Having a distributed scheduler can be useful for orchestration purposes. For instance, it can be used to send a reminder after X minutes or enforce a workflow timeout (e.g., ensuring a payment is completed within Y minutes). However, designing a scheduler in a distributed environment is no trivial task, especially when aiming for high availability and scalability. This article explores the challenges and strategies for designing an efficient distributed scheduler.

In this design, I will focus primarily on the challenges of achieving scalability and high availability. To keep things straightforward, I will simplify the scheduler's requirements. For example, it will not handle retries for failed jobs, nor will it deal with job-specific concepts. Instead, the scheduler will operate on an abstract level with messages or commands. These messages or commands can be executed by any worker, potentially even the same worker that requested the scheduling.

Use cases

For this system let's assume the following use cases:

user can schedule a message to be executed at given time
user can cancel a scheduled message
user can specify a channel (something similar to a kafka topic) where they want to receive the message

Essentially, the system will function like a delayed queue, where messages are delivered at a specified time.
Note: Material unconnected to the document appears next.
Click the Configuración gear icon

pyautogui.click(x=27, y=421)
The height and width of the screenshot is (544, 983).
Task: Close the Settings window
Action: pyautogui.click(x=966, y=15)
When a message's time is up, the system will publish it to a real queue (e.g., Kafka, RabbitMQ).

Big picture architecture

The main idea is to create a scheduler service which reads pending messages at given time, submit to queue and then track it's progress, like an offset. When a message is successfully delivered to destination topic then the scheduler update the message status (ack/nack).

Event the diagram shows multiple instance of scheduler service, this design start by exploring a solution based on single instance Scheduler and then starts by making some re-design to make system horizontally scalable.

Database

A robust database schema is a crucial element that directly impacts overall system performance. To optimize efficiency, we can start by splitting the read and write loads based on the system’s use cases.

It’s easy to see that the primary type of load on the database is “read”. The scheduler will periodically (e.g., every X minutes) query the pending scheduled messages to determine which ones need to be submitted immediately.

What about the write load? From the perspective of external actors, the system supports creating new scheduled messages or deleting existing ones. Internally, the scheduler also needs to update the status of messages once they are completed or have failed.

The key challenge is to design an efficient way to retrieve messages that are ready to be submitted. For this design, I’ll use MongoDB, a NoSQL database that enables easy scaling and partitioning of data.

Schema design

A database schema for NoSQL like database

{
    "scheduleId": "...",
    "destinationTopic": "...",
    "executionTime": "date-time",
    "payload": "scheduled command payload",
    "status": "PENDING|DELIVERED|DELIVERY_FAILED"
}

The schema is pretty simple with few fields:

payload: Contains the data for the scheduled job. This payload will be delivered to the queue.
status: Tracks the schedule status. The default status is PENDING, while DELIVERED means the message has been sent to the destinationTopic, and DELIVERY_FAILED indicates a failure to deliver the message to the queue.
executionTime: A timestamp, rounded to the nearest minute or second, based on the scheduler’s granularity.
destinationTopic: Specifies the topic where the scheduler will publish the message. This could be a Kafka topic or a RabbitMQ routing key.

Storing Offset and Execution Time

In addition to the main scheduler collection, the system will have a dedicated collection to store the offset and the last executionTime. This will allow the scheduler to track the progress of scheduled messages more effectively. The structure of this collection could look like this:

{
    "lastExecutionTime": "date-time"
}

Where:

lastTaskId: A unique identifier for the task being tracked.
lastExecutionTime: The last time the task was executed, helping to track the progress and avoid redundant processing.

Optimize queries

Example of SQL-like query to retrieve messages for next execution time. e.g. current executionTime > 2024/09/25T12:50:00Z AND executionTime < 2024/09/25T12:50:00Z

SELECT * FROM schedules 
WHERE executionTime > {lastExecutionTime} 
AND executionTime < "2024/09/25T12:50:01Z"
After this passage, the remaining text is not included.